§ TASK DETAILS
Type the entries again, word for word.

§ DATA TO PROCESS
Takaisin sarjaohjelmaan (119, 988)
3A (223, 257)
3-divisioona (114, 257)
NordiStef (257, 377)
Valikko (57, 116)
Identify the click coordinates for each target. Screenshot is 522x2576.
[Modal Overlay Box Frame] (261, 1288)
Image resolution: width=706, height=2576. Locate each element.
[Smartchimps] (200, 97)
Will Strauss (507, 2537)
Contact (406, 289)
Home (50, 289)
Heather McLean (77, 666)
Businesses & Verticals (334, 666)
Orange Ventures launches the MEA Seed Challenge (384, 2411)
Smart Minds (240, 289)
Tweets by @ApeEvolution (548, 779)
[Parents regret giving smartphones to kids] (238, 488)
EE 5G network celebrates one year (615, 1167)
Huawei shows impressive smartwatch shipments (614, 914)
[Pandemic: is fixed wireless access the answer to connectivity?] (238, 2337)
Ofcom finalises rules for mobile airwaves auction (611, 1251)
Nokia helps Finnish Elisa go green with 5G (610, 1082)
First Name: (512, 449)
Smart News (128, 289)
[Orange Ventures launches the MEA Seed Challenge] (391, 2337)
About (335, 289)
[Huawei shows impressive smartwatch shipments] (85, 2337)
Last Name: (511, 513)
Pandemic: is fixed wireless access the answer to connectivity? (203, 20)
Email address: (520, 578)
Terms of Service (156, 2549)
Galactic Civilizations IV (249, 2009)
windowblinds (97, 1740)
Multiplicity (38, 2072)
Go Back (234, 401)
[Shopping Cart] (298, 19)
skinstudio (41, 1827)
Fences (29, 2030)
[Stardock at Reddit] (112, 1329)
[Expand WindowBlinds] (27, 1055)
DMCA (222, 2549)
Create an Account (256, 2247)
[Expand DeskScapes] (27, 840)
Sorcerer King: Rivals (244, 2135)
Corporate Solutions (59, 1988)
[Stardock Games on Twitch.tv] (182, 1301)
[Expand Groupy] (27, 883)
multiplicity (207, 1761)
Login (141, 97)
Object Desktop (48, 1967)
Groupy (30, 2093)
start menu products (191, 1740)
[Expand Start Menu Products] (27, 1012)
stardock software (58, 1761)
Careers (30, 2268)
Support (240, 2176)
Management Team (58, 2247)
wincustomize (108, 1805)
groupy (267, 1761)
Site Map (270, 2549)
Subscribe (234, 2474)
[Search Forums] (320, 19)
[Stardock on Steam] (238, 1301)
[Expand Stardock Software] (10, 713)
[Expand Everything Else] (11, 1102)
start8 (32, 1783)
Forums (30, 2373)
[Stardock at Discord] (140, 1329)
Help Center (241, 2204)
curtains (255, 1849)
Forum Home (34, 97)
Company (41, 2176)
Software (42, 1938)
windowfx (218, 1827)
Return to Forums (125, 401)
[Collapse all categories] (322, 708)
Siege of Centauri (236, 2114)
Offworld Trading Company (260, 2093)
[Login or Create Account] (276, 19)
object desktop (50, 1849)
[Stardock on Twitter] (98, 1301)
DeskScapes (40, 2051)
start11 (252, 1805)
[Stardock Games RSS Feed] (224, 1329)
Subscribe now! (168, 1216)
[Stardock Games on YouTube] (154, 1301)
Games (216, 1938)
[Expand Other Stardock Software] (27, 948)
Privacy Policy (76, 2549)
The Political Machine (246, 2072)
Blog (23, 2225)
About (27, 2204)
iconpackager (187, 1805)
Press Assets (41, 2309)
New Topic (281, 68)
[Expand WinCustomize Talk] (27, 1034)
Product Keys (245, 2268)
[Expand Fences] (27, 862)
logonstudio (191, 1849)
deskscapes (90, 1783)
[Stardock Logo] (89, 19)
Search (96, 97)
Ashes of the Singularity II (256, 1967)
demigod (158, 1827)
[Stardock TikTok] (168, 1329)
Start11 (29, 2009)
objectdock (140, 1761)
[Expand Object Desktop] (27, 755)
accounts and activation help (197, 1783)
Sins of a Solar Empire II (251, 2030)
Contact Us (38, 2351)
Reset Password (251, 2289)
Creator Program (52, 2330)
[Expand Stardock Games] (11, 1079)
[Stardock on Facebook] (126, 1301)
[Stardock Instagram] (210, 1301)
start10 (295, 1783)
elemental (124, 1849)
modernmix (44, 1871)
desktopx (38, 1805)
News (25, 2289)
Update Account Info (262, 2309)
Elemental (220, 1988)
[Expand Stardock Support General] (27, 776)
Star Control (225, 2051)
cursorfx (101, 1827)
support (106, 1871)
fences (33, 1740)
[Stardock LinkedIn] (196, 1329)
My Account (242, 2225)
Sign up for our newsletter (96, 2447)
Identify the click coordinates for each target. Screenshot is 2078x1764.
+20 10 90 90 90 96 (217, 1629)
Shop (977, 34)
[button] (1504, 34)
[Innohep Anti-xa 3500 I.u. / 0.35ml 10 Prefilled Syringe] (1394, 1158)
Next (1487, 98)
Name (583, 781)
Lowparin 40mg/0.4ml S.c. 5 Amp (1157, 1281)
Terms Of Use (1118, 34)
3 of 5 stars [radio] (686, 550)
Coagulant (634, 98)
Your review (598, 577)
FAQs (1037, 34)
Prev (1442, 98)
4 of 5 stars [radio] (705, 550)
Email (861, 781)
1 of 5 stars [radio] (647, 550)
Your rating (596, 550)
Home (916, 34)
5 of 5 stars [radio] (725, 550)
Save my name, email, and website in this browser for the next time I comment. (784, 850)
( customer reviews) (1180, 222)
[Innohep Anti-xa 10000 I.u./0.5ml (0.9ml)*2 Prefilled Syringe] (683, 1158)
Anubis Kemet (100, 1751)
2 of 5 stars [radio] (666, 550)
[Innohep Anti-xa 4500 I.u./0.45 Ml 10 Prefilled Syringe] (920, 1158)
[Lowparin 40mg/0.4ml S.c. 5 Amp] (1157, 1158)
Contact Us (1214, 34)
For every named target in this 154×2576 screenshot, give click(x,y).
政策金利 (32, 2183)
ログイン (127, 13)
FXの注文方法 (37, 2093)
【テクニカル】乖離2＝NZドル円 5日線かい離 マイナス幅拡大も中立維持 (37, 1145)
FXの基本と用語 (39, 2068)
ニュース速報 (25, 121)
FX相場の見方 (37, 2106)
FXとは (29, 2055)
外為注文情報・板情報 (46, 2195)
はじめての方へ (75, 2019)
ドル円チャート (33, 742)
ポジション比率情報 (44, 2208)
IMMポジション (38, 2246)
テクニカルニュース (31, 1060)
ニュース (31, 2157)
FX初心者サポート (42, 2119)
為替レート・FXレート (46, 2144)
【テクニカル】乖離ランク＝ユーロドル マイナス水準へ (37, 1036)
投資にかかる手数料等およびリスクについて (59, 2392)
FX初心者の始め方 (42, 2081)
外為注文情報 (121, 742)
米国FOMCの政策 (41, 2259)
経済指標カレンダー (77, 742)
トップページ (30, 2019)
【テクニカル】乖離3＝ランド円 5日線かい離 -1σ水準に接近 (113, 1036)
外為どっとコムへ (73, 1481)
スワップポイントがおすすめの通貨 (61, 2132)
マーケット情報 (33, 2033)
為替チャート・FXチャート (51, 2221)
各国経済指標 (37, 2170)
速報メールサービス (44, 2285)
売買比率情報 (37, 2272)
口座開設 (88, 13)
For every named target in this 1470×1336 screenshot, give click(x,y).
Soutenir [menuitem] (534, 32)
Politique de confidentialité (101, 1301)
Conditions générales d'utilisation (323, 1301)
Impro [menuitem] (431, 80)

§ ANSWER BOX
Takaisin sarjaohjelmaan (119, 988)
3A (223, 257)
3-divisioona (114, 257)
NordiStef (257, 377)
Valikko (57, 116)
Identify the click coordinates for each target. Screenshot is 522x2576.
[Modal Overlay Box Frame] (261, 1288)
Image resolution: width=706, height=2576. Locate each element.
[Smartchimps] (200, 97)
Will Strauss (507, 2537)
Contact (406, 289)
Home (50, 289)
Heather McLean (77, 666)
Businesses & Verticals (334, 666)
Orange Ventures launches the MEA Seed Challenge (384, 2411)
Smart Minds (240, 289)
Tweets by @ApeEvolution (548, 779)
[Parents regret giving smartphones to kids] (238, 488)
EE 5G network celebrates one year (615, 1167)
Huawei shows impressive smartwatch shipments (614, 914)
[Pandemic: is fixed wireless access the answer to connectivity?] (238, 2337)
Ofcom finalises rules for mobile airwaves auction (611, 1251)
Nokia helps Finnish Elisa go green with 5G (610, 1082)
First Name: (512, 449)
Smart News (128, 289)
[Orange Ventures launches the MEA Seed Challenge] (391, 2337)
About (335, 289)
[Huawei shows impressive smartwatch shipments] (85, 2337)
Last Name: (511, 513)
Pandemic: is fixed wireless access the answer to connectivity? (203, 20)
Email address: (520, 578)
Terms of Service (156, 2549)
Galactic Civilizations IV (249, 2009)
windowblinds (97, 1740)
Multiplicity (38, 2072)
Go Back (234, 401)
[Shopping Cart] (298, 19)
skinstudio (41, 1827)
Fences (29, 2030)
[Stardock at Reddit] (112, 1329)
[Expand WindowBlinds] (27, 1055)
DMCA (222, 2549)
Create an Account (256, 2247)
[Expand DeskScapes] (27, 840)
Sorcerer King: Rivals (244, 2135)
Corporate Solutions (59, 1988)
[Stardock Games on Twitch.tv] (182, 1301)
[Expand Groupy] (27, 883)
multiplicity (207, 1761)
Login (141, 97)
Object Desktop (48, 1967)
Groupy (30, 2093)
start menu products (191, 1740)
[Expand Start Menu Products] (27, 1012)
stardock software (58, 1761)
Careers (30, 2268)
Support (240, 2176)
Management Team (58, 2247)
wincustomize (108, 1805)
groupy (267, 1761)
Site Map (270, 2549)
Subscribe (234, 2474)
[Search Forums] (320, 19)
[Stardock on Steam] (238, 1301)
[Expand Stardock Software] (10, 713)
[Expand Everything Else] (11, 1102)
start8 (32, 1783)
Forums (30, 2373)
[Stardock at Discord] (140, 1329)
Help Center (241, 2204)
curtains (255, 1849)
Forum Home (34, 97)
Company (41, 2176)
Software (42, 1938)
windowfx (218, 1827)
Return to Forums (125, 401)
[Collapse all categories] (322, 708)
Siege of Centauri (236, 2114)
Offworld Trading Company (260, 2093)
[Login or Create Account] (276, 19)
object desktop (50, 1849)
[Stardock on Twitter] (98, 1301)
DeskScapes (40, 2051)
start11 (252, 1805)
[Stardock Games RSS Feed] (224, 1329)
Subscribe now! (168, 1216)
[Stardock Games on YouTube] (154, 1301)
Games (216, 1938)
[Expand Other Stardock Software] (27, 948)
Privacy Policy (76, 2549)
The Political Machine (246, 2072)
Blog (23, 2225)
About (27, 2204)
iconpackager (187, 1805)
Press Assets (41, 2309)
New Topic (281, 68)
[Expand WinCustomize Talk] (27, 1034)
Product Keys (245, 2268)
[Expand Fences] (27, 862)
logonstudio (191, 1849)
deskscapes (90, 1783)
[Stardock Logo] (89, 19)
Search (96, 97)
Ashes of the Singularity II (256, 1967)
demigod (158, 1827)
[Stardock TikTok] (168, 1329)
Start11 (29, 2009)
objectdock (140, 1761)
[Expand Object Desktop] (27, 755)
accounts and activation help (197, 1783)
Sins of a Solar Empire II (251, 2030)
Contact Us (38, 2351)
Reset Password (251, 2289)
Creator Program (52, 2330)
[Expand Stardock Games] (11, 1079)
[Stardock on Facebook] (126, 1301)
[Stardock Instagram] (210, 1301)
start10 (295, 1783)
elemental (124, 1849)
modernmix (44, 1871)
desktopx (38, 1805)
News (25, 2289)
Update Account Info (262, 2309)
Elemental (220, 1988)
[Expand Stardock Support General] (27, 776)
Star Control (225, 2051)
cursorfx (101, 1827)
support (106, 1871)
fences (33, 1740)
[Stardock LinkedIn] (196, 1329)
My Account (242, 2225)
Sign up for our newsletter (96, 2447)
Identify the click coordinates for each target. Screenshot is 2078x1764.
+20 10 90 90 90 96 (217, 1629)
Shop (977, 34)
[button] (1504, 34)
[Innohep Anti-xa 3500 I.u. / 0.35ml 10 Prefilled Syringe] (1394, 1158)
Next (1487, 98)
Name (583, 781)
Lowparin 40mg/0.4ml S.c. 5 Amp (1157, 1281)
Terms Of Use (1118, 34)
3 of 5 stars [radio] (686, 550)
Coagulant (634, 98)
Your review (598, 577)
FAQs (1037, 34)
Prev (1442, 98)
4 of 5 stars [radio] (705, 550)
Email (861, 781)
1 of 5 stars [radio] (647, 550)
Your rating (596, 550)
Home (916, 34)
5 of 5 stars [radio] (725, 550)
Save my name, email, and website in this browser for the next time I comment. (784, 850)
( customer reviews) (1180, 222)
[Innohep Anti-xa 10000 I.u./0.5ml (0.9ml)*2 Prefilled Syringe] (683, 1158)
Anubis Kemet (100, 1751)
2 of 5 stars [radio] (666, 550)
[Innohep Anti-xa 4500 I.u./0.45 Ml 10 Prefilled Syringe] (920, 1158)
[Lowparin 40mg/0.4ml S.c. 5 Amp] (1157, 1158)
Contact Us (1214, 34)
For every named target in this 154×2576 screenshot, give click(x,y).
政策金利 (32, 2183)
ログイン (127, 13)
FXの注文方法 (37, 2093)
【テクニカル】乖離2＝NZドル円 5日線かい離 マイナス幅拡大も中立維持 (37, 1145)
FXの基本と用語 (39, 2068)
ニュース速報 (25, 121)
FX相場の見方 (37, 2106)
FXとは (29, 2055)
外為注文情報・板情報 (46, 2195)
はじめての方へ (75, 2019)
ドル円チャート (33, 742)
ポジション比率情報 (44, 2208)
IMMポジション (38, 2246)
テクニカルニュース (31, 1060)
ニュース (31, 2157)
FX初心者サポート (42, 2119)
為替レート・FXレート (46, 2144)
【テクニカル】乖離ランク＝ユーロドル マイナス水準へ (37, 1036)
投資にかかる手数料等およびリスクについて (59, 2392)
FX初心者の始め方 (42, 2081)
外為注文情報 (121, 742)
米国FOMCの政策 (41, 2259)
経済指標カレンダー (77, 742)
トップページ (30, 2019)
【テクニカル】乖離3＝ランド円 5日線かい離 -1σ水準に接近 (113, 1036)
外為どっとコムへ (73, 1481)
スワップポイントがおすすめの通貨 (61, 2132)
マーケット情報 (33, 2033)
為替チャート・FXチャート (51, 2221)
各国経済指標 (37, 2170)
速報メールサービス (44, 2285)
売買比率情報 (37, 2272)
口座開設 (88, 13)
For every named target in this 1470×1336 screenshot, give click(x,y).
Soutenir [menuitem] (534, 32)
Politique de confidentialité (101, 1301)
Conditions générales d'utilisation (323, 1301)
Impro [menuitem] (431, 80)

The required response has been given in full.